Every culture has its norms. I daresay every culture in the world thinks that its culture is the best, superior to all others. I remember standing in Somalia one day in a bombed out section of the city of Mogadishu with 3 or 4 guards. There was no government, no schools, running water, or government-supplied electricity. One of my guards asked me where my family was living and I informed him they were in Nairobi, Kenya. He looked at me and said, “Thank God I live in Somalia and not in a horrible place like Kenya!”
I could only stare at him with total incomprehension.
This cultural superiority expresses itself in many ways. Some of them demean others. Some are hateful. And some are downright funny – unless you are the victim.
I went with some of our African leadership to visit a remote village, not knowing I was the first person of my flavor, my color, to visit this village. As usual when I showed up for the first time it caused a big stir and was taken as an opportunity for feast or party. When my wife and boys often went with me to such remote locations it was as if the village would cease working for a week just to be around our children, stare at them, play with them, pinch their white skin, and pull their blonde hair.
But this time I went alone.
We spent the usual number of hours greeting everyone, being introduced for the first time, sharing the best of food, while sitting in the most honored of places at the evening meal. Often it was 11 to midnight before I could go in exhaustion to my sleeping bag. But even then the children were not satisfied. Apparently after their parents had gone to sleep they had snuck out of their beds, surrounded the rondoval in which we were sleeping, and proceeded to whisper and laugh. Now I have always been a light sleeper and having a dozen or so African children whispering and laughing outside of my hut is a sure nemesis for my being able to sleep. Finally in exasperation I asked one of the men in the hut with me, “What do these children want? Why won’t they let me go to sleep?”

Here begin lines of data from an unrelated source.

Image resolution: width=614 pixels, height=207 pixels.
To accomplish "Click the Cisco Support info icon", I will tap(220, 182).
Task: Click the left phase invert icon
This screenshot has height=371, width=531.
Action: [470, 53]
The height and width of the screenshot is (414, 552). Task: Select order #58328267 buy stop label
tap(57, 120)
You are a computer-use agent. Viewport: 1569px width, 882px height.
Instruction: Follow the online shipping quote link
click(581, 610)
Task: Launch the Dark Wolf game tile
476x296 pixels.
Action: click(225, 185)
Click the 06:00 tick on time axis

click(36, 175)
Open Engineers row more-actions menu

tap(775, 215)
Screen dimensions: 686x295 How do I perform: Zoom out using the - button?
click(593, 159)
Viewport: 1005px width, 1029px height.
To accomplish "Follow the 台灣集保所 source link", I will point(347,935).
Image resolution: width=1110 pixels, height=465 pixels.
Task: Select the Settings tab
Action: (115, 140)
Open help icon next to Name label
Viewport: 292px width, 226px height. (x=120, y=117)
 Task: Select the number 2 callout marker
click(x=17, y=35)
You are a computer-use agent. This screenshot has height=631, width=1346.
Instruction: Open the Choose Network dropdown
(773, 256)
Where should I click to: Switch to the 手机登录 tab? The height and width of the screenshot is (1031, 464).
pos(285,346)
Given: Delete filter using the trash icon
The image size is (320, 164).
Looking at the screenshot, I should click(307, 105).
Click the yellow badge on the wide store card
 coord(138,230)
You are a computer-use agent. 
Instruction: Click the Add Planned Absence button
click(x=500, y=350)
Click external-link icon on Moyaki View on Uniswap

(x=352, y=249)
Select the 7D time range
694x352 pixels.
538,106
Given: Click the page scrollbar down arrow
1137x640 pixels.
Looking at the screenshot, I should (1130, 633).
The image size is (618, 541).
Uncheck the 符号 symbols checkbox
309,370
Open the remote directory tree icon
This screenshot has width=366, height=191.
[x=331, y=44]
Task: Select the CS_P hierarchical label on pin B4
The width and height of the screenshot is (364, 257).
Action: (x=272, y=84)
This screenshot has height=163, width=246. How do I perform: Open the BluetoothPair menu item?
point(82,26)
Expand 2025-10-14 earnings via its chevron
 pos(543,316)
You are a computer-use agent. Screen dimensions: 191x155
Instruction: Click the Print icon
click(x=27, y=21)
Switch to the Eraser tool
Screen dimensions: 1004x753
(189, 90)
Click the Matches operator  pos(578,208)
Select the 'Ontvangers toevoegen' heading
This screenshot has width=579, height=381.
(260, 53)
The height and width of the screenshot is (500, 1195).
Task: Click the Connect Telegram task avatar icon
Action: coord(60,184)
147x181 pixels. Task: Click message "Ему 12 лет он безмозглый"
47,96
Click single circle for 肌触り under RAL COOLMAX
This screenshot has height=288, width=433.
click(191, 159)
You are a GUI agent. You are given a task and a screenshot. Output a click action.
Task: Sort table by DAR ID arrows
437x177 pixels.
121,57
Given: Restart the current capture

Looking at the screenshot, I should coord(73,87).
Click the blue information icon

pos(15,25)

With a great deal of chagrin one of the pastors visiting with me said, “They want to know if you are white all over? All they can see is your face and hands while you are dressed and they are wondering if only your face and hands are colored white?” Knowing I would not get any sleep until I “addressed” their concerns, I went outside of the hut, during the full moon of the East African coast, dressed only in my University of Kentucky basketball shorts – which I used as pajamas.
The children gasped in horror. I heard them say, “Isn’t it terrible to be white like this all over your body?” Another said, “He looks like a grub which you sometimes find under a rock.” Another commented, “Maybe when he gets older this horrible white skin comes off and God gives him a black skin?”
With what little dignity I could salvage from the moment, I held my head high, adjusted the waistband of my University of Kentucky basketball shorts, and then crawled back into the sleeping bag never to appear again unless fully clothed.